• Selected extract
Entries in Belcourt (2)

Tuesday
Dec232008

When is the Wine List Fairly Priced?

I’ve developed a theory that helps me decide if a wine list is fairly priced: The bottom of the list should have a good selection at the price of the average meal.

I don’t much care about the top of the list. If a pizzeria wants to serve $1,000 wines, that’s fine with me. The top can go as high as the restaurant thinks it can get away with. But if the average meal is a $15 pizza and a $5 scoop of ice cream, then the cheapest wine shouldn’t be $60.

At Corton in TriBeCa, the cheapest meal is $76 prix fixe, but the wine list has two full pages of bottles under $50, and even quite a few under $40. You can also spend thousands, but the ample selection below $50 makes Corton’s wine list not just fairly priced, but generously priced.

The other night, we had dinner at Belcourt in the East Village. We loved Belcourt overall, but I found the high-priced wine list irritating.

• What is asked
Extract the passage of the wine list pricing post starting at "When is the" and ending at "the average meal.", copying it word for word.

• Data entries
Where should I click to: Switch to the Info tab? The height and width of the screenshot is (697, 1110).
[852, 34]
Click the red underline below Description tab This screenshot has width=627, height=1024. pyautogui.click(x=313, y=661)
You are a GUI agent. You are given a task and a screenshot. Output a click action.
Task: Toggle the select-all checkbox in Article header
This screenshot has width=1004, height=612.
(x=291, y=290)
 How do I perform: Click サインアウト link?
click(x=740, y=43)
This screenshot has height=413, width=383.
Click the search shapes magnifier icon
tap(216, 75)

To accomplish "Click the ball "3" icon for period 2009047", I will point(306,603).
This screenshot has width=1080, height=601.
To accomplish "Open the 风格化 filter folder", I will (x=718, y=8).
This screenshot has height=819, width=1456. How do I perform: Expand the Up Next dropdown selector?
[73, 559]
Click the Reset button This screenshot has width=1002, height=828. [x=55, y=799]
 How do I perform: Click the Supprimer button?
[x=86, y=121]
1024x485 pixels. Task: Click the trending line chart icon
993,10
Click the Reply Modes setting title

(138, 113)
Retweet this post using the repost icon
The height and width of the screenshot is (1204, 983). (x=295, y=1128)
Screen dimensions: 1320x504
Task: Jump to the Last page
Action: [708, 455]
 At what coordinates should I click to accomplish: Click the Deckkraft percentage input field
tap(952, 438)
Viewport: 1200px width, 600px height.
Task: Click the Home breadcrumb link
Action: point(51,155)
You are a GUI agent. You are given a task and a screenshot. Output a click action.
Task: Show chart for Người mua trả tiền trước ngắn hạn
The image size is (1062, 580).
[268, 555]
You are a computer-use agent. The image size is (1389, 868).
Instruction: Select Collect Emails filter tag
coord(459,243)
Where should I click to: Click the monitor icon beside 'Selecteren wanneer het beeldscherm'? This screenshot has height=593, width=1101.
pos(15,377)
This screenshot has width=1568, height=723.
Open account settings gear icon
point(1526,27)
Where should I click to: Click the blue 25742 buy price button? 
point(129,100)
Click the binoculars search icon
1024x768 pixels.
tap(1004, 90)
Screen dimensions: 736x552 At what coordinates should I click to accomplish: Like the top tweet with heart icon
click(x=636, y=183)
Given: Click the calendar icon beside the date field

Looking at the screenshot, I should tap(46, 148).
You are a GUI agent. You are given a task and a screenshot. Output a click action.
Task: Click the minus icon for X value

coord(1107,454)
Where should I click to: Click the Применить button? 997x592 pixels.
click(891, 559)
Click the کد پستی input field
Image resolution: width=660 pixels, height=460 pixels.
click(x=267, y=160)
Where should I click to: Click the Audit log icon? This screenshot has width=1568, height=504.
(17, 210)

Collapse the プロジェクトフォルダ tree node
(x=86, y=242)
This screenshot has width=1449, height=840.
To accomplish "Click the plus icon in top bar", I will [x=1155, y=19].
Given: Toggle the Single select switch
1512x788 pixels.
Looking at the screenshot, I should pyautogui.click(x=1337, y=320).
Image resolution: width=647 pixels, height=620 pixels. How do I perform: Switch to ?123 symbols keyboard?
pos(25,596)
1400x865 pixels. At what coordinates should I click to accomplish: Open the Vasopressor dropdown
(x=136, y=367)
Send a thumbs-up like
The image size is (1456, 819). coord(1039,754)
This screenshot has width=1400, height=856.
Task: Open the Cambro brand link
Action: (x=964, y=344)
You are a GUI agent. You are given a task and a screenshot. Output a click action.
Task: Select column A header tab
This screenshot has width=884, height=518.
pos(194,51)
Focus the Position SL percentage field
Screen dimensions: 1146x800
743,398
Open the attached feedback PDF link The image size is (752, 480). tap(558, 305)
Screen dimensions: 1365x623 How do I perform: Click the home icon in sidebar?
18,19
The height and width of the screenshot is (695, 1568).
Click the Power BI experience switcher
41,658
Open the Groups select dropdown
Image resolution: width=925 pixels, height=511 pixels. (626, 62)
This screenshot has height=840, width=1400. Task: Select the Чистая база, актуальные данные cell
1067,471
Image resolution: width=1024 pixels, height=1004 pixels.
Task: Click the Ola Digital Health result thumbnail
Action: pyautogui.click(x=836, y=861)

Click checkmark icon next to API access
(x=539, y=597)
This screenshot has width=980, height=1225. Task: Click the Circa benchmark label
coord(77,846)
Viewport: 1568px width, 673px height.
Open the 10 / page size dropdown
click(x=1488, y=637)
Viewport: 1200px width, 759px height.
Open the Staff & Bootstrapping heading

• Answer to this exercise
When is the Wine List Fairly Priced?

I’ve developed a theory that helps me decide if a wine list is fairly priced: The bottom of the list should have a good selection at the price of the average meal.